Cyberattacks are becoming more frequent and sophisticated, with identity as the main target for threat actors and ransomware as a service (RaaS) providers. A staggering 83% of organizations have experienced breaches involving compromised credentials, a clear indicator that identity-based attacks are becoming the go-to strategy for attackers. This alarming statistic forms the foundation of the AIG & Silverfort white paper, “Identity Has Become the Prime Target of Threat Actors”, which sheds light on how attackers are exploiting gaps in identity and access management (IAM) strategies, especially where multi-factor authentication (MFA) is either misconfigured or not fully deployed.

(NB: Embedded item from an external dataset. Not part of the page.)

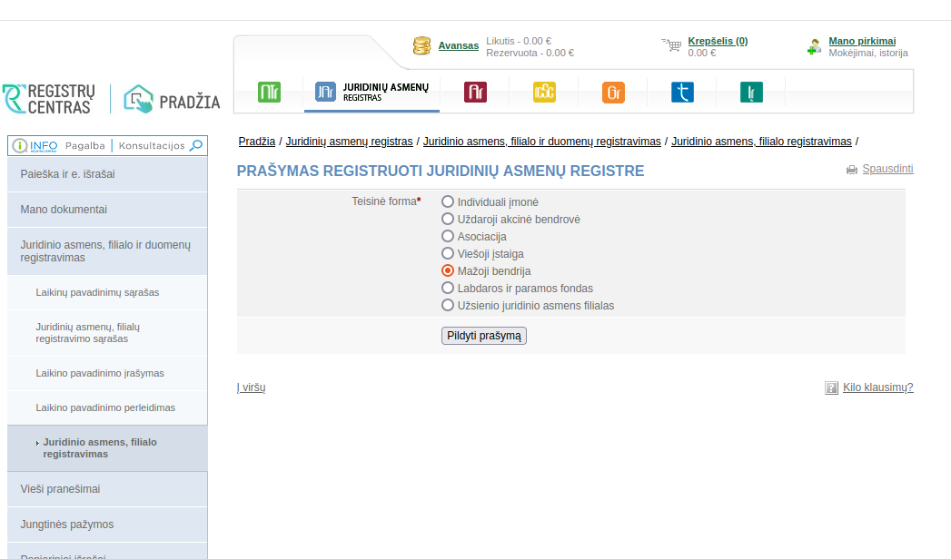Select the Individuali įmonė radio option
This screenshot has height=559, width=951.
448,201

Why Identity Is the New Battleground
The increasing reliance on users’ identitiies across cloud, hybrid and on-prem environments has turned identity into a critical security battleground. Once considered secure with basic MFA in place, credentials have become a common point of entry for cybercriminals. Attackers are finding ways to bypass traditional MFA methods, whether it is through phishing, social engineering or direct compromise.

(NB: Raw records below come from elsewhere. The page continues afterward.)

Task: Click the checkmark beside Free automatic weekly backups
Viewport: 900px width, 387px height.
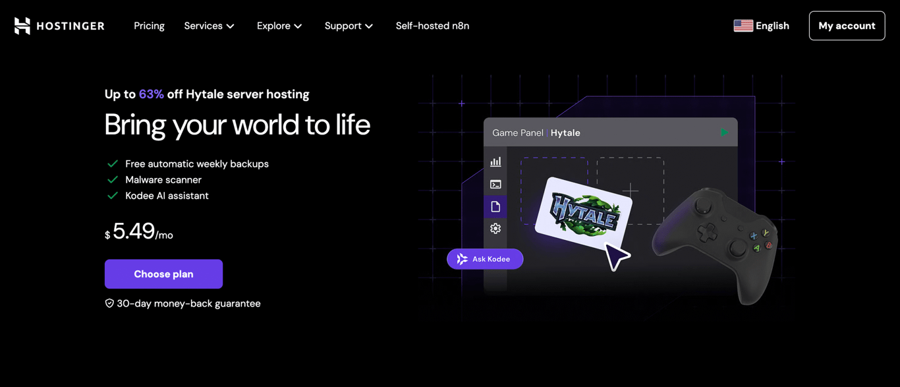Action: point(112,164)
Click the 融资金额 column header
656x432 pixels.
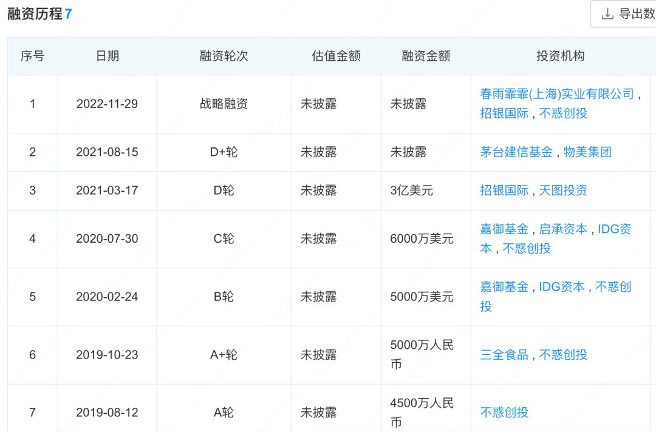coord(425,56)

One of the primary reasons for this security gap is the incomplete implementation or misconfiguration of MFA across all critical systems. This includes legacy infrastructure and privileged accounts. MFA coverage is typically limited to web-based and cloud-based applications, leaving older systems and administrative resources unprotected. The gap provides attackers with a direct pathway for infiltrating networks, escalating privileges and deploying ransomware.
The Challenges of Implementing MFA
While MFA is widely recognized as one of the most effective defenses against identity-based attacks, many organizations struggle to implement it comprehensively. Some of the key challenges include:
- Legacy Systems Don’t Support MFA: Older systems and applications do not natively support MFA, making it difficult for organizations to secure these resources without significant infrastructure upgrades.
- Outdated Insecure Authentication Protocols: Protocols like NTLM and Kerberos, still used in many on-prem environments, were not designed with modern security controls in mind. They leave significant gaps in protection that MFA doesn’t always cover.
- Misconfigurations: Even where MFA is in place, misconfigurations can leave systems vulnerable to compromise. For example, MFA may be applied at the perimeter but privileged accounts—arguably the most critical—might lack proper protections within the internal network.
- Agent-Based Limitations: Traditional MFA implementations often rely on agents or proxies that are difficult to deploy across diverse infrastructures, leading to coverage gaps.
The Consequences of Incomplete MFA
The AIG & Silverfort white paper highlights several real-world examples where MFA failures have led to devastating breaches. In one instance, a company’s employee credentials were compromised through a Citrix gateway that wasn’t protected by MFA. By compromising a privileged account, the attackers gained access to the network, moved laterally within it, and eventually deployed ransomware.
There is a critical lesson to be learned from this example: MFA gaps, particularly in privileged access management (PAM), can lead to catastrophic consequences. With access to a privileged account, attackers can easily execute ransomware or exfiltrate data.
Clorox, MoveIt Transfer Software, Zellis Payroll Software, and Change Healthcare are other notable breaches that could have been prevented with a unified approach to MFA.
Addressing MFA Gaps: A Unified Approach
To combat these security gaps, the AIG & Silverfort white paper emphasizes the need for a unified, comprehensive approach to MFA. Rather than applying MFA selectively or relying on outdated methods, organizations should strive to extend MFA coverage across all resources—cloud, on-premises, legacy systems, and privileged accounts. This involves:
- Assessing and closing gaps: Conduct a thorough risk analysis to identify misconfigurations and areas where MFA is absent.
- Prioritizing privileged accounts: Protect administrative and other privileged accounts with stringent MFA policies.
- Protocol-Agnostic Solutions: Implement MFA solutions that work across all types of authentication protocols, including older systems that use insecure protocols which don’t support modern MFA natively.
- Phishing-Resistant MFA: Apply advanced MFA methods that are resistant to phishing and social engineering attacks, such as hardware tokens or biometric authentication, rather than relying on SMS-based or telephony-based MFA, which can be intercepted.
Preparing for the Future of Identity-Based Attacks
Identity will remain a key target for attackers, and without comprehensive MFA coverage, organizations are leaving themselves vulnerable to increasingly sophisticated attacks. By adopting a holistic, unified MFA strategy, companies can significantly reduce their risk of identity-based breaches.
Cybersecurity professionals and cyber insurance stakeholders alike must take proactive steps to ensure that every access point, especially those involving privileged accounts, is properly protected. As the threat landscape evolves, so must our defenses—starting with closing the MFA gaps that attackers so often exploit.